In an article in yesterday's Laconia Day Sun it was reported that enrollment at Belmont High School had dropped from about 500 to near 375 over the past several years. The declining enrollment is a regional problem and it ultimately leads to contentious battles at local school board meetings when reductions in force are proposed. Such is the case in Belmont. An interesting metric mentioned in the article is the cost per student in classes of optimum size versus much smaller class size. The issue currently in Belmont is for science classes that were 20+ going to below 10, with some below 5. "We can't ask you to pay for classes of that size," Clary said. The cost difference is about $1,200 per student. One science teacher is being dropped .
Despite the obvious impact of the precipitous decline in enrollment, some still do not think cutting staff is necessary. According to the article , an anonymous email as floating around warning of the dire consequences to the quality of education if this position were to be cut.
These decisions are never easy and it is almost a certainty that some will not be happy about it. We 're no different. The ABC Moultonborough 2015-2016 School Budget Recommendations and Comments has quite a bit to say about our local situation.
Our School District is being proactive and has hired a consultant to facilitate a strategic plan for the district. The discussion begins about 1 hour 4 minutes in on the video of the February 10th School Board meeting. Part of the scope of the work will be based upon current enrollment predictions. Hopefully if the public watches this portion of the video and participates in the process as the district has promised will be encouraged, the School Board will take into consideration that we all pay for this educational experience and the large majority of that money is paid with tax dollars of those that can't vote on how it is spent nor utilize the school system. Much of the rest is paid by folks that are average middle class or fixed income retirees who really are the majority of the full time residents of our town. The plan has to take that fact into consideration. The "truth" as you have read here, continues to be that we are paying $14M plus to educate 500 or so students.

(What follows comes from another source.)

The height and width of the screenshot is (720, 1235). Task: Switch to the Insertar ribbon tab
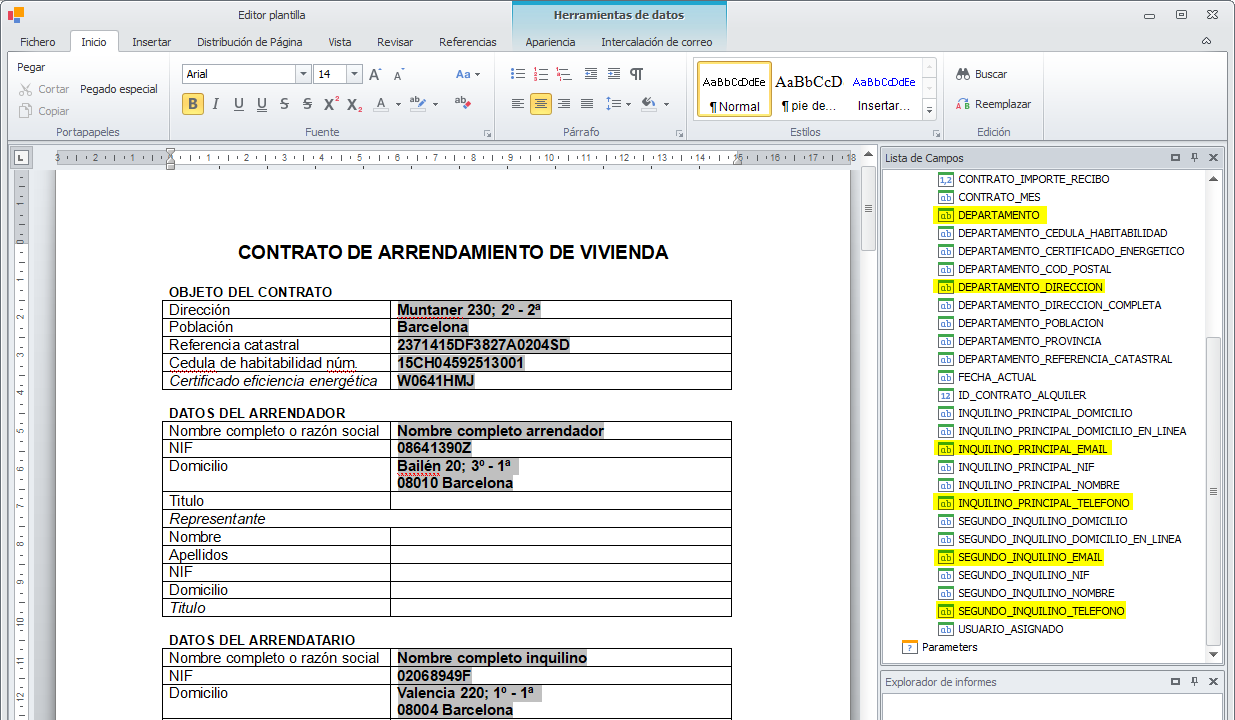pyautogui.click(x=152, y=42)
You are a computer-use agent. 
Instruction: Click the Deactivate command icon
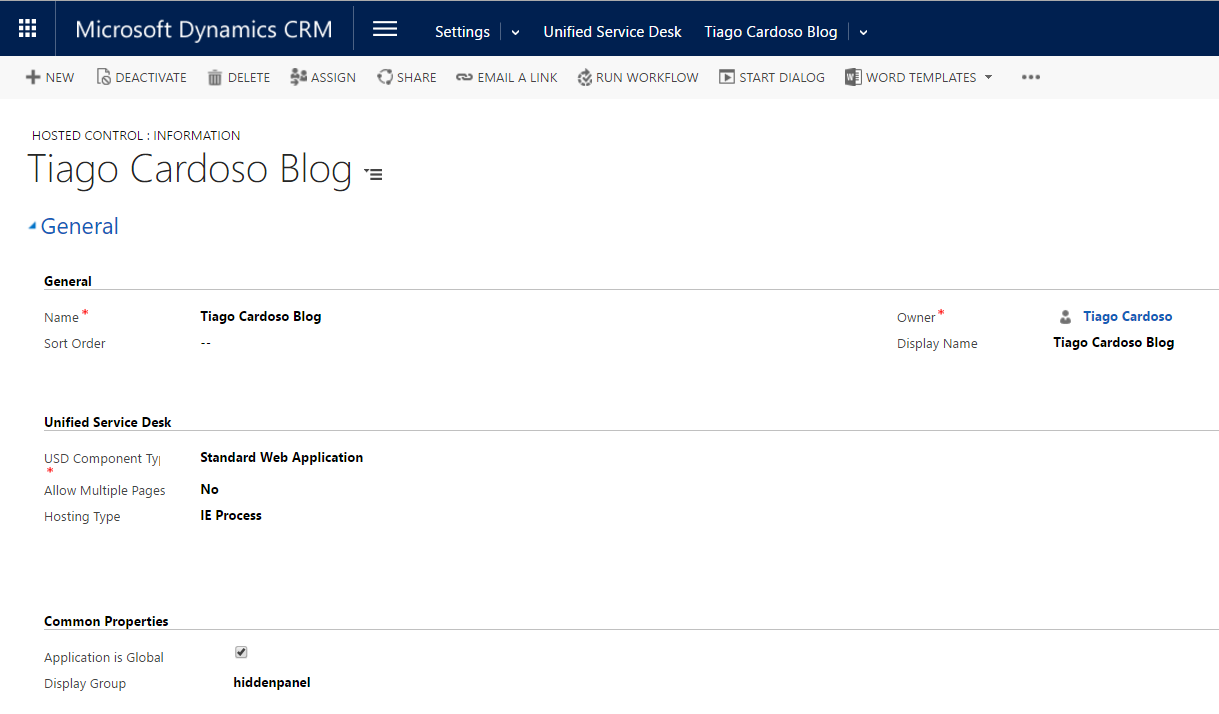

I applaud the efforts of the school administration to seek help in developing a strategy to cope with what is the inevitable new normal. Thinking out of the box and finding innovative means to provide a quality education is a very good thing. How much does it really cost though to provide a "quality" education? In reality, it is up to every individual school district to define. While we can certainly afford to pay more than most, that should not be part of the equation.
I can appreciate that parents want the best for their children and keeping our schools as they are, but we need a healthy dose of reality mixed in and come to some realization that things have to change and as the new strategic plan may indicate, those changes may actually be for the better.